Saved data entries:
•••••

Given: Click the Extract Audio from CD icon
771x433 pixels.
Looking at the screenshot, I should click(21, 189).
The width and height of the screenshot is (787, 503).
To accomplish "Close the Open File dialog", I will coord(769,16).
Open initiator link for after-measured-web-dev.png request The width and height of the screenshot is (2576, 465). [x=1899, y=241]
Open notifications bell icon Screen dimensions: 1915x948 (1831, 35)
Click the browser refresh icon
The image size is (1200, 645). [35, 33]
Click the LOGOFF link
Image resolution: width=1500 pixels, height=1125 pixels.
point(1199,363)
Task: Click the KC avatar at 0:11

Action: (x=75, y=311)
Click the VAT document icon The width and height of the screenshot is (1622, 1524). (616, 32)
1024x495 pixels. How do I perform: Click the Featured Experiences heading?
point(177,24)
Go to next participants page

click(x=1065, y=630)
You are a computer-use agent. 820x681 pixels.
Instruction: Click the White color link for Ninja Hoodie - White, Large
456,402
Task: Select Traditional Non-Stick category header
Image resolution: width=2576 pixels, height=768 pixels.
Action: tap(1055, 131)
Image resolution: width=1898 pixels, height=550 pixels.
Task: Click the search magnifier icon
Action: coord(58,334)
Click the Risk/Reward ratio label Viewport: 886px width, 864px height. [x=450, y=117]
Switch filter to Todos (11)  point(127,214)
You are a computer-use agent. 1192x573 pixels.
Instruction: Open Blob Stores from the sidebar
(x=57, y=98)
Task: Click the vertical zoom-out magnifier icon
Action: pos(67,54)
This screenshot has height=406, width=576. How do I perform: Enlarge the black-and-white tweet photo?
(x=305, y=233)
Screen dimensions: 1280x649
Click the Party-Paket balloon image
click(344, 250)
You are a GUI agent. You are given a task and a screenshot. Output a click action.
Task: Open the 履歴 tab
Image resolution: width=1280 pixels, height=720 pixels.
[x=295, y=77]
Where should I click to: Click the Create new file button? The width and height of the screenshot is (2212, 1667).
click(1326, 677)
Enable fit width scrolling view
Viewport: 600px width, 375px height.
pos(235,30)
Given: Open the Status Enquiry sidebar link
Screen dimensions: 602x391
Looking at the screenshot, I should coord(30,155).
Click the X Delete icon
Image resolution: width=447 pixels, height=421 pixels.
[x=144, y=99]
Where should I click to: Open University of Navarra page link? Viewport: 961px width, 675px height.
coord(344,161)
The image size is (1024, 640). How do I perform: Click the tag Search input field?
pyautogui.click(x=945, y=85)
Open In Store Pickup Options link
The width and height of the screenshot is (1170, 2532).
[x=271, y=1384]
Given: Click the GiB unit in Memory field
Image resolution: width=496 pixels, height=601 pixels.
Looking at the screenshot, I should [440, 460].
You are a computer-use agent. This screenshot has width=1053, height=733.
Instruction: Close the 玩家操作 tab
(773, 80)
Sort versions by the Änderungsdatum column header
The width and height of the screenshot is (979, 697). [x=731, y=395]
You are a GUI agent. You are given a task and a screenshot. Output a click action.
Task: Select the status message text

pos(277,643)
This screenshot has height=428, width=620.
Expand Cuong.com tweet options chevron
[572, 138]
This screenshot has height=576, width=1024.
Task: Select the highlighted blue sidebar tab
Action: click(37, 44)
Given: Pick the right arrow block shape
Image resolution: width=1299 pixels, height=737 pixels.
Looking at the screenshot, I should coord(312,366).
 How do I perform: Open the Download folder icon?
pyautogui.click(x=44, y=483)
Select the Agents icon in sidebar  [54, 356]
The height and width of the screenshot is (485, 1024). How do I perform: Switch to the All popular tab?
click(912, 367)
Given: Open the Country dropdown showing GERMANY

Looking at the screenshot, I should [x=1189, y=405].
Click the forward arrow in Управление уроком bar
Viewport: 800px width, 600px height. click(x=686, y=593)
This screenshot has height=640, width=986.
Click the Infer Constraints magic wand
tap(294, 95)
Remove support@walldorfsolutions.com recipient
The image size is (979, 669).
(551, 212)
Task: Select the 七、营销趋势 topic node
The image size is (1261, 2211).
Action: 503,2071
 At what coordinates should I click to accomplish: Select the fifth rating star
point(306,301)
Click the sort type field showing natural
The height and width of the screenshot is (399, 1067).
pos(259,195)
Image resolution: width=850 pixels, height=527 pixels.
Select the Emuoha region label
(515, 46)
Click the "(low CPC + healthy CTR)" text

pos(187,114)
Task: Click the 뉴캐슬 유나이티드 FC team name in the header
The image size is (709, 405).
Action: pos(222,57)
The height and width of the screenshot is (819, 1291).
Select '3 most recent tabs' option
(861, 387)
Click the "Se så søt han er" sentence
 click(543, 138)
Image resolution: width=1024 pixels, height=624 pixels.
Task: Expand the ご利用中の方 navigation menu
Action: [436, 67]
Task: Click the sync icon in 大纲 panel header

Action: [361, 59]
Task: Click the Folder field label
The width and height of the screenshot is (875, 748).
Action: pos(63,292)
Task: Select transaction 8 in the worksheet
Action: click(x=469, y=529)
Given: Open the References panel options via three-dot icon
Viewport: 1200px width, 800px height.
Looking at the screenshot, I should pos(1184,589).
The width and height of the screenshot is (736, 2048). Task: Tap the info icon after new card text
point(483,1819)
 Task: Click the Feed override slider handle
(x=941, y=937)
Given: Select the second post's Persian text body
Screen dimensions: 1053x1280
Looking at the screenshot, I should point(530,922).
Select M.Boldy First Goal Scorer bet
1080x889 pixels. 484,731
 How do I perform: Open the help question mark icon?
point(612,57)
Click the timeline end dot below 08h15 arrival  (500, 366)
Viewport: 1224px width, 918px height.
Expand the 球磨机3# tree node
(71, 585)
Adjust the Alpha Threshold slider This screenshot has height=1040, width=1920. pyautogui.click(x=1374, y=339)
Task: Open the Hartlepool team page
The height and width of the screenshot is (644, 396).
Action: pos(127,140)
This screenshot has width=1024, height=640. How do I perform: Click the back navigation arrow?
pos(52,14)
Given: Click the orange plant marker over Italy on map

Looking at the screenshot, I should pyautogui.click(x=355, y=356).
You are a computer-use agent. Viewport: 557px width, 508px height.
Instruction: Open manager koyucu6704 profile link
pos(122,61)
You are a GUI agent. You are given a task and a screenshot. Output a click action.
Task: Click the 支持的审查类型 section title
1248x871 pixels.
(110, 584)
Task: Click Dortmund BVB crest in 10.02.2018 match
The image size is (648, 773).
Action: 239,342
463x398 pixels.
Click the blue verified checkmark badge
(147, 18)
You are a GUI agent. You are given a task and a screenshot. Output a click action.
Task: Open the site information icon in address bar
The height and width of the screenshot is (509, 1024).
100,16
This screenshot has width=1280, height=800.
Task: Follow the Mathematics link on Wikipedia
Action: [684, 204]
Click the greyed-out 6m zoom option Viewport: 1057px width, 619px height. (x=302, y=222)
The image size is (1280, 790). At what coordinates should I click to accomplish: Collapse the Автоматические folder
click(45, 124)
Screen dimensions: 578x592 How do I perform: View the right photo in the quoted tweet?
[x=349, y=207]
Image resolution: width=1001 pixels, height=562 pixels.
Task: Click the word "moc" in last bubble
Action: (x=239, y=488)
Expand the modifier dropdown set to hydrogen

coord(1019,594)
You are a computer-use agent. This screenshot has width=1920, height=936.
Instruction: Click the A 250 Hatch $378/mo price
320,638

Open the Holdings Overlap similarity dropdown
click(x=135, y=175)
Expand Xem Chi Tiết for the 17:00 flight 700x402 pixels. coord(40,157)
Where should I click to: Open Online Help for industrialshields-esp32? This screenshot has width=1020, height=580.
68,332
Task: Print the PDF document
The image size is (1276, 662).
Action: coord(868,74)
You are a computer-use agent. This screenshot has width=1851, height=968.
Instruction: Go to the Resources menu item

•••••

Activity →
Repeat every line of the data, exactly and in full.

Reply to the task →
Given: Click the Extract Audio from CD icon
771x433 pixels.
Looking at the screenshot, I should click(21, 189).
The width and height of the screenshot is (787, 503).
To accomplish "Close the Open File dialog", I will coord(769,16).
Open initiator link for after-measured-web-dev.png request The width and height of the screenshot is (2576, 465). [x=1899, y=241]
Open notifications bell icon Screen dimensions: 1915x948 (1831, 35)
Click the browser refresh icon
The image size is (1200, 645). [35, 33]
Click the LOGOFF link
Image resolution: width=1500 pixels, height=1125 pixels.
point(1199,363)
Task: Click the KC avatar at 0:11

Action: (x=75, y=311)
Click the VAT document icon The width and height of the screenshot is (1622, 1524). (616, 32)
1024x495 pixels. How do I perform: Click the Featured Experiences heading?
point(177,24)
Go to next participants page

click(x=1065, y=630)
You are a computer-use agent. 820x681 pixels.
Instruction: Click the White color link for Ninja Hoodie - White, Large
456,402
Task: Select Traditional Non-Stick category header
Image resolution: width=2576 pixels, height=768 pixels.
Action: tap(1055, 131)
Image resolution: width=1898 pixels, height=550 pixels.
Task: Click the search magnifier icon
Action: coord(58,334)
Click the Risk/Reward ratio label Viewport: 886px width, 864px height. [x=450, y=117]
Switch filter to Todos (11)  point(127,214)
You are a computer-use agent. 1192x573 pixels.
Instruction: Open Blob Stores from the sidebar
(x=57, y=98)
Task: Click the vertical zoom-out magnifier icon
Action: pos(67,54)
This screenshot has height=406, width=576. How do I perform: Enlarge the black-and-white tweet photo?
(x=305, y=233)
Screen dimensions: 1280x649
Click the Party-Paket balloon image
click(344, 250)
You are a GUI agent. You are given a task and a screenshot. Output a click action.
Task: Open the 履歴 tab
Image resolution: width=1280 pixels, height=720 pixels.
[x=295, y=77]
Where should I click to: Click the Create new file button? The width and height of the screenshot is (2212, 1667).
click(1326, 677)
Enable fit width scrolling view
Viewport: 600px width, 375px height.
pos(235,30)
Given: Open the Status Enquiry sidebar link
Screen dimensions: 602x391
Looking at the screenshot, I should coord(30,155).
Click the X Delete icon
Image resolution: width=447 pixels, height=421 pixels.
[x=144, y=99]
Where should I click to: Open University of Navarra page link? Viewport: 961px width, 675px height.
coord(344,161)
The image size is (1024, 640). How do I perform: Click the tag Search input field?
pyautogui.click(x=945, y=85)
Open In Store Pickup Options link
The width and height of the screenshot is (1170, 2532).
[x=271, y=1384]
Given: Click the GiB unit in Memory field
Image resolution: width=496 pixels, height=601 pixels.
Looking at the screenshot, I should [440, 460].
You are a computer-use agent. This screenshot has width=1053, height=733.
Instruction: Close the 玩家操作 tab
(773, 80)
Sort versions by the Änderungsdatum column header
The width and height of the screenshot is (979, 697). [x=731, y=395]
You are a GUI agent. You are given a task and a screenshot. Output a click action.
Task: Select the status message text

pos(277,643)
This screenshot has height=428, width=620.
Expand Cuong.com tweet options chevron
[572, 138]
This screenshot has height=576, width=1024.
Task: Select the highlighted blue sidebar tab
Action: click(37, 44)
Given: Pick the right arrow block shape
Image resolution: width=1299 pixels, height=737 pixels.
Looking at the screenshot, I should coord(312,366).
 How do I perform: Open the Download folder icon?
pyautogui.click(x=44, y=483)
Select the Agents icon in sidebar  [54, 356]
The height and width of the screenshot is (485, 1024). How do I perform: Switch to the All popular tab?
click(912, 367)
Given: Open the Country dropdown showing GERMANY

Looking at the screenshot, I should [x=1189, y=405].
Click the forward arrow in Управление уроком bar
Viewport: 800px width, 600px height. click(x=686, y=593)
This screenshot has height=640, width=986.
Click the Infer Constraints magic wand
tap(294, 95)
Remove support@walldorfsolutions.com recipient
The image size is (979, 669).
(551, 212)
Task: Select the 七、营销趋势 topic node
The image size is (1261, 2211).
Action: 503,2071
 At what coordinates should I click to accomplish: Select the fifth rating star
point(306,301)
Click the sort type field showing natural
The height and width of the screenshot is (399, 1067).
pos(259,195)
Image resolution: width=850 pixels, height=527 pixels.
Select the Emuoha region label
(515, 46)
Click the "(low CPC + healthy CTR)" text

pos(187,114)
Task: Click the 뉴캐슬 유나이티드 FC team name in the header
The image size is (709, 405).
Action: pos(222,57)
The height and width of the screenshot is (819, 1291).
Select '3 most recent tabs' option
(861, 387)
Click the "Se så søt han er" sentence
 click(543, 138)
Image resolution: width=1024 pixels, height=624 pixels.
Task: Expand the ご利用中の方 navigation menu
Action: [436, 67]
Task: Click the sync icon in 大纲 panel header

Action: [361, 59]
Task: Click the Folder field label
The width and height of the screenshot is (875, 748).
Action: pos(63,292)
Task: Select transaction 8 in the worksheet
Action: click(x=469, y=529)
Given: Open the References panel options via three-dot icon
Viewport: 1200px width, 800px height.
Looking at the screenshot, I should pos(1184,589).
The width and height of the screenshot is (736, 2048). Task: Tap the info icon after new card text
point(483,1819)
 Task: Click the Feed override slider handle
(x=941, y=937)
Given: Select the second post's Persian text body
Screen dimensions: 1053x1280
Looking at the screenshot, I should point(530,922).
Select M.Boldy First Goal Scorer bet
1080x889 pixels. 484,731
 How do I perform: Open the help question mark icon?
point(612,57)
Click the timeline end dot below 08h15 arrival  (500, 366)
Viewport: 1224px width, 918px height.
Expand the 球磨机3# tree node
(71, 585)
Adjust the Alpha Threshold slider This screenshot has height=1040, width=1920. pyautogui.click(x=1374, y=339)
Task: Open the Hartlepool team page
The height and width of the screenshot is (644, 396).
Action: pos(127,140)
This screenshot has width=1024, height=640. How do I perform: Click the back navigation arrow?
pos(52,14)
Given: Click the orange plant marker over Italy on map

Looking at the screenshot, I should pyautogui.click(x=355, y=356).
You are a computer-use agent. Viewport: 557px width, 508px height.
Instruction: Open manager koyucu6704 profile link
pos(122,61)
You are a GUI agent. You are given a task and a screenshot. Output a click action.
Task: Click the 支持的审查类型 section title
1248x871 pixels.
(110, 584)
Task: Click Dortmund BVB crest in 10.02.2018 match
The image size is (648, 773).
Action: 239,342
463x398 pixels.
Click the blue verified checkmark badge
(147, 18)
You are a GUI agent. You are given a task and a screenshot. Output a click action.
Task: Open the site information icon in address bar
The height and width of the screenshot is (509, 1024).
100,16
This screenshot has width=1280, height=800.
Task: Follow the Mathematics link on Wikipedia
Action: [684, 204]
Click the greyed-out 6m zoom option Viewport: 1057px width, 619px height. (x=302, y=222)
The image size is (1280, 790). At what coordinates should I click to accomplish: Collapse the Автоматические folder
click(45, 124)
Screen dimensions: 578x592 How do I perform: View the right photo in the quoted tweet?
[x=349, y=207]
Image resolution: width=1001 pixels, height=562 pixels.
Task: Click the word "moc" in last bubble
Action: (x=239, y=488)
Expand the modifier dropdown set to hydrogen

coord(1019,594)
You are a computer-use agent. This screenshot has width=1920, height=936.
Instruction: Click the A 250 Hatch $378/mo price
320,638

Open the Holdings Overlap similarity dropdown
click(x=135, y=175)
Expand Xem Chi Tiết for the 17:00 flight 700x402 pixels. coord(40,157)
Where should I click to: Open Online Help for industrialshields-esp32? This screenshot has width=1020, height=580.
68,332
Task: Print the PDF document
The image size is (1276, 662).
Action: coord(868,74)
You are a computer-use agent. This screenshot has width=1851, height=968.
Instruction: Go to the Resources menu item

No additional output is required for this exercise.